All this is just another reminder of how little we know, or can even begin to guess, about the lifestyles and habits of people from the ancient past. And with that thought in mind let’s go into the house at last and begin to see how little we know about it, too.

* In Britain corn has meant any grain since the time of the Anglo-Saxons. It also came to signify any small round object, which explains the corns on your feet. Corned beef is so called because originally it was cured in kernels of salt. Because of the importance of maize in America, the word corn became attached to maize exclusively in the early eighteenth century.

• CHAPTER III •

THE HALL

I

No room has fallen further in history than the hall. Now a place to wipe feet and hang hats, once it was the most important room in the house. Indeed, for a long time it was the house. How it came to this curious pass is a story that goes back to the very beginnings of England and a time, sixteen hundred years ago, when boatloads of people from mainland Europe came ashore and began, in an entirely mysterious way, to take over. We know remarkably little about who these people were, and the little we do know often makes no sense, but it was with them that the history of England and the modern house begins.

As conventionally related, events were straightforward: in AD 410, their empire collapsing, the Romans withdrew from Britain in haste and confusion, and Germanic tribes—the Angles, Saxons, and Jutes of a thousand schoolbooks—swarmed in to take their place. It seems, however, that much of that may not be so.

First, the invaders didn’t necessarily swarm. By one estimate, perhaps as few as ten thousand outsiders moved into Britain in the century after the Romans left—an average of only one hundred people a year. Most historians think that is much too small a figure, though none can put a more certain number in its place. Nor, come to that, can anyone say how many native Britons were there to receive or oppose the invaders. The number is variously put at between 1.5 million and 5 million—in itself a vivid demonstration of just how comprehensively vague a period we are dealing with here—but what seems nearly certain is that the invaders were very considerably outnumbered by those they conquered.

Why the vanquished Britons couldn’t find the means or spirit to resist more effectively is a deep mystery. They were, after all, giving up a great deal. For almost four centuries they had been part of the mightiest civilization on Earth and had enjoyed benefits—running water, central heating, good communications, orderly governments, hot baths—with which their rough conquerors were uncomfortable or unacquainted. It is difficult to conceive the sense of indignity that the natives must have felt at finding themselves overrun by illiterate, unwashed pagans from the wooded fringes of Europe. Under the new regime they would give up nearly all their material advantages and not return to many of them for a thousand years.
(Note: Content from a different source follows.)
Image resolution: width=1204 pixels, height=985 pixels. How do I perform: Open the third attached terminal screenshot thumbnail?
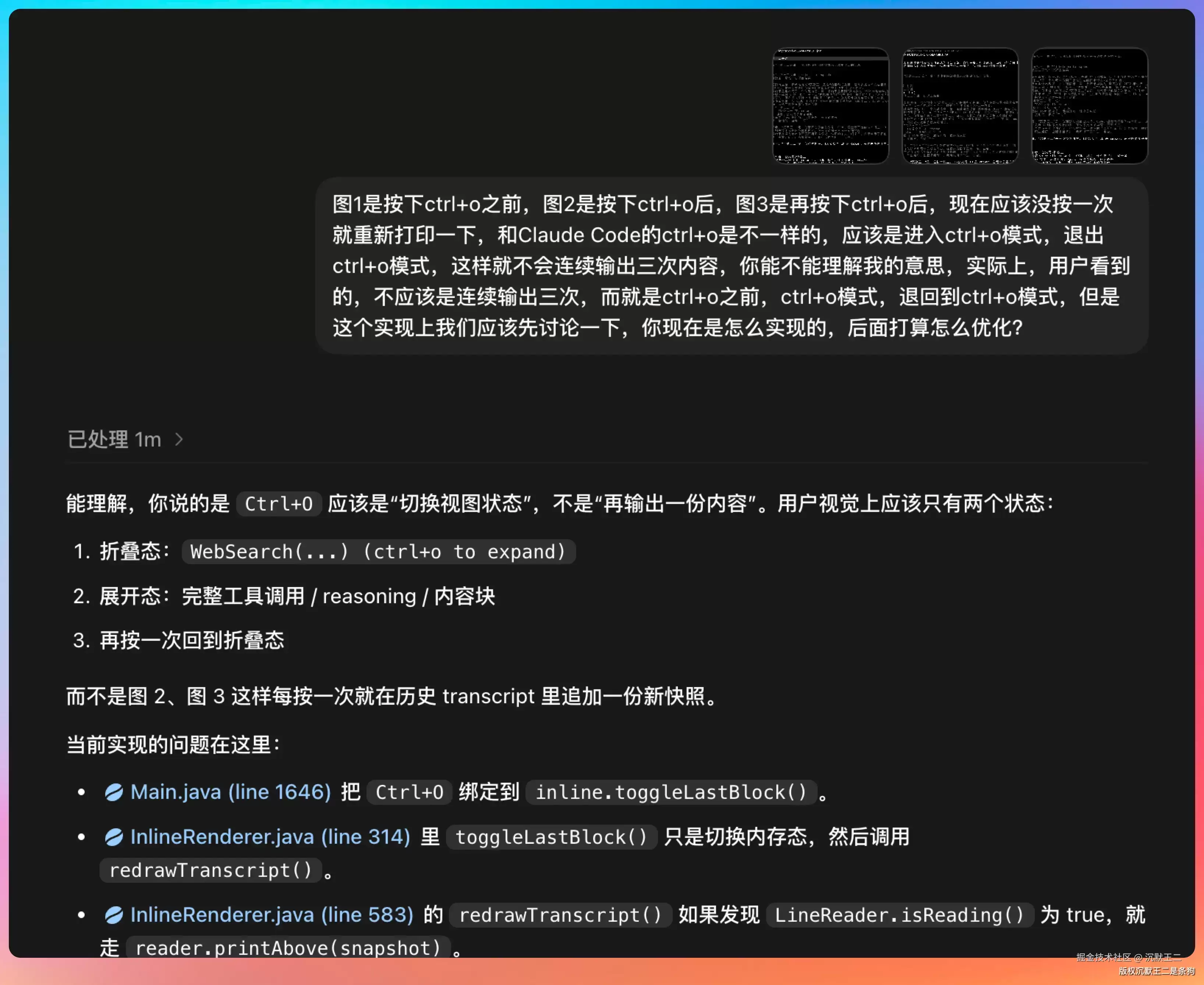coord(1089,106)
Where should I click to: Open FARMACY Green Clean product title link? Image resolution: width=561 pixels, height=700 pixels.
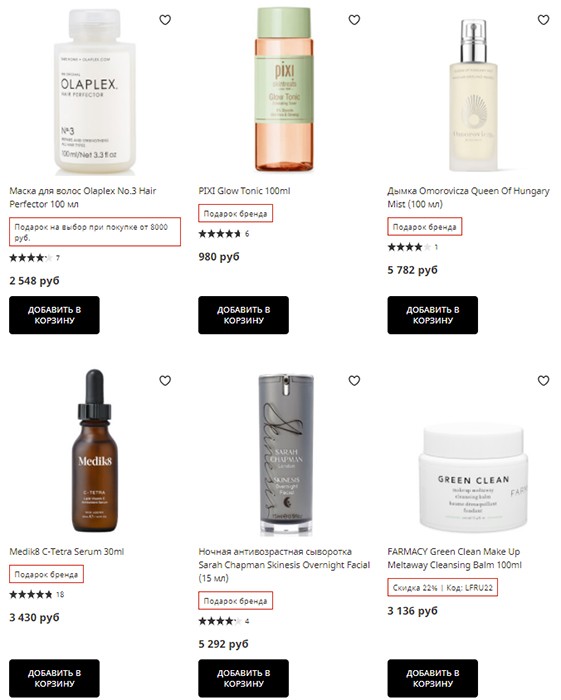[454, 558]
This was a period of Völkerwanderung , “the wandering of peoples,” when groups all across the ancient world—Huns, Vandals, Goths, Visigoths, Ostrogoths, Magyars, Franks, Angles, Saxons, Danes, Alamanni, and more—developed a strange, seemingly unquenchable restlessness, and Britain’s invaders were clearly part of that. The only written account we have of what happened is that left by the monk known as the Venerable Bede, who was writing three centuries after the fact. It is Bede who tells us that the invading force was made up of Angles, Saxons, and Jutes, but who they were exactly and how they related to one another is unknown.